Erol Sander war mal ein gefragtes Model und hat mit vielen bekannten Modedesignern gearbeitet, bevor er sich der Schauspielerei verschrieb. Wusste ich gar nicht. Sollte vielleicht doch mehr „Neue Post“, „Bunte“ etc. lesen? Sind Schauspieler nicht sehr oft viel zu klein, um jemals auf einen Laufsteg zu kommen – es sei denn, sie wären dann berühmt genug? Oder im Umkehrschluß – ist ein Model nicht viel zu groß für die meisten Filmproduktionen, weil diese Person dann die mitspielenden körperlich überragt, was zu unschönen Bildern im Fernseher führt? Naja, muss ja irgendwie gehen, denn erfolgreich ist Erol Sander heute als Schauspieler.

Aber um die Model-Karriere geht es nicht vornehmlich in dem Gespräch. Vielmehr geht es Familie – um die Eltern, seine Zeit in einer Klosterschule (als gebürtiger Türke!), sein Verständnis als Vater – und manches mehr. Will ja nicht alles verraten!

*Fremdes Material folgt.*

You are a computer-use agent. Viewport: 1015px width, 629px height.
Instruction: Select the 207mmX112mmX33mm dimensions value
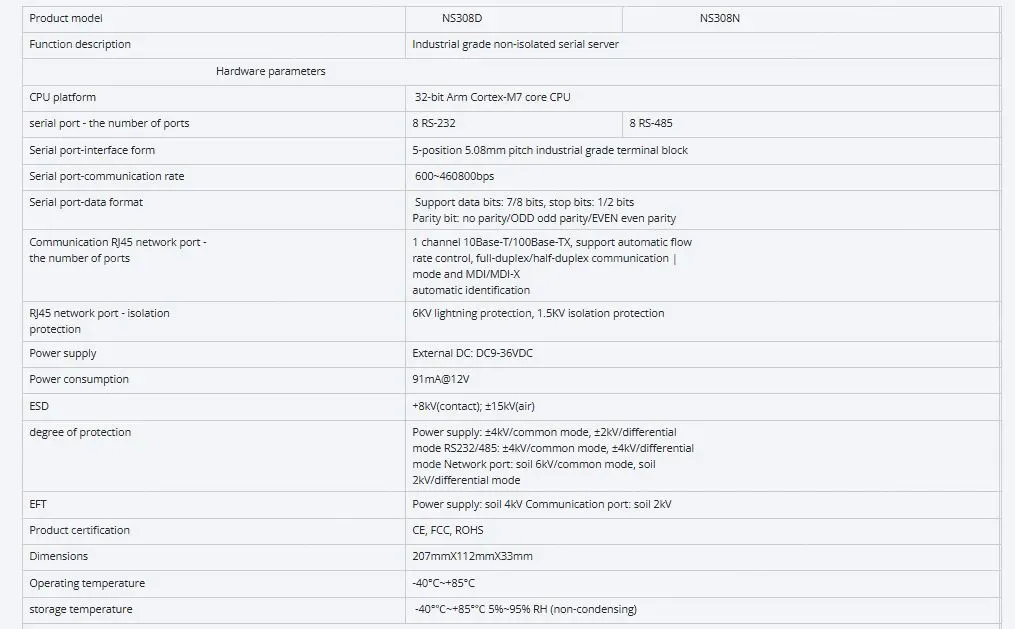click(472, 556)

Ich verspreche nicht: Das muss man gehört haben! Aber wenn Ihr ein paar Minuten habt… Interessant ist es schon:

Gespräch mit Erol Sander im Bayerischen Rundfunk 

PS für die, die mit der Technik nicht so vertraut sind: Auf den Link klicken und es öffnet sich ein Fenster mit Eurem Media-Player. Oder mit „Speichern unter“ das Ganze auf den eigenen Computer, mp3-Player speichern.